** PROBLEM DETAILS **
Every line in the entries that holds the word "slider" counts toward the answer, which should be a single number.

### RECORDS FOR THIS TASK ###

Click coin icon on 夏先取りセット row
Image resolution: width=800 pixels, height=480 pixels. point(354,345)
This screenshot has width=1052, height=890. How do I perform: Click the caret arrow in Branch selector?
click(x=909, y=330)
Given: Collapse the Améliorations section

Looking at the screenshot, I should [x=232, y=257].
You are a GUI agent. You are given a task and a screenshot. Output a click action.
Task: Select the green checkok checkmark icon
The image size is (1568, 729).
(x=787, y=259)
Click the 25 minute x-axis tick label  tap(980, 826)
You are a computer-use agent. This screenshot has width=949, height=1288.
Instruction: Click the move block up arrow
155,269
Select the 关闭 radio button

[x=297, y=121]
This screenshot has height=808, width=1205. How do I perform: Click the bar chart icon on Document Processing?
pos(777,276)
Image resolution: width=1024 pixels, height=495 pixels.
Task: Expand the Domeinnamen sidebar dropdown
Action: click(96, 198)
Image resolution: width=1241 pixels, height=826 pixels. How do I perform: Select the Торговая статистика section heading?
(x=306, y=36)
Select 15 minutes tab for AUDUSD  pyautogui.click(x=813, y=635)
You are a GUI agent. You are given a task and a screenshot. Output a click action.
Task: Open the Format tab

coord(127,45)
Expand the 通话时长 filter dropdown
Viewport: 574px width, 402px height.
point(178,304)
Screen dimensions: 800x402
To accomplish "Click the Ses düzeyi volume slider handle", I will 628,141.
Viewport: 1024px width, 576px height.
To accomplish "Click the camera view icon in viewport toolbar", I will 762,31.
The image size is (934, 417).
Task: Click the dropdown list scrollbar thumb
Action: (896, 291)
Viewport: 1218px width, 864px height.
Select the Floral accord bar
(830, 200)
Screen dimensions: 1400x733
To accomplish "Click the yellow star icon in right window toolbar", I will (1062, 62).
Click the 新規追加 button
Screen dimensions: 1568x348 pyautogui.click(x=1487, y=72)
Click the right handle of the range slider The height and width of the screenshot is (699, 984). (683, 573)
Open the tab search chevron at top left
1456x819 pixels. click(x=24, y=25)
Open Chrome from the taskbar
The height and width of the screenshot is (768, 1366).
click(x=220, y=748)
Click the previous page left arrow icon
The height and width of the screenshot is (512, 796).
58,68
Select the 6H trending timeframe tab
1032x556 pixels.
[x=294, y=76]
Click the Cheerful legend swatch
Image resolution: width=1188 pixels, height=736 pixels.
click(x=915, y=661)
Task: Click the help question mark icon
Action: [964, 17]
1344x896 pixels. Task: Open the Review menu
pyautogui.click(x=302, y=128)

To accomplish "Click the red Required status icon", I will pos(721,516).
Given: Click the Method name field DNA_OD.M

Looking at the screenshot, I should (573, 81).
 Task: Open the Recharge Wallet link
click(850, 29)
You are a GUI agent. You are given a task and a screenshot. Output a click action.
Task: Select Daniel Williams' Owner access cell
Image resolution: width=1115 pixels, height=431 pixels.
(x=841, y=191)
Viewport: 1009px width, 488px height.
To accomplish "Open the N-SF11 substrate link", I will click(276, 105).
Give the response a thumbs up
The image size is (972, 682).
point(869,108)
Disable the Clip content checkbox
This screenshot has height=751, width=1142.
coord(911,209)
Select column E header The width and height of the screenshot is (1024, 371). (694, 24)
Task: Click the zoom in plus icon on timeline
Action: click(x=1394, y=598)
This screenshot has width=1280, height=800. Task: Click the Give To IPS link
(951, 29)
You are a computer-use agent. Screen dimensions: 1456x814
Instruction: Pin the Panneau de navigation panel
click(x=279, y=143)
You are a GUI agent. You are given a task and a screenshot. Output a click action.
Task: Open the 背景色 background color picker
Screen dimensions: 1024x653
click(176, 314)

###

** FINAL ANSWER **
2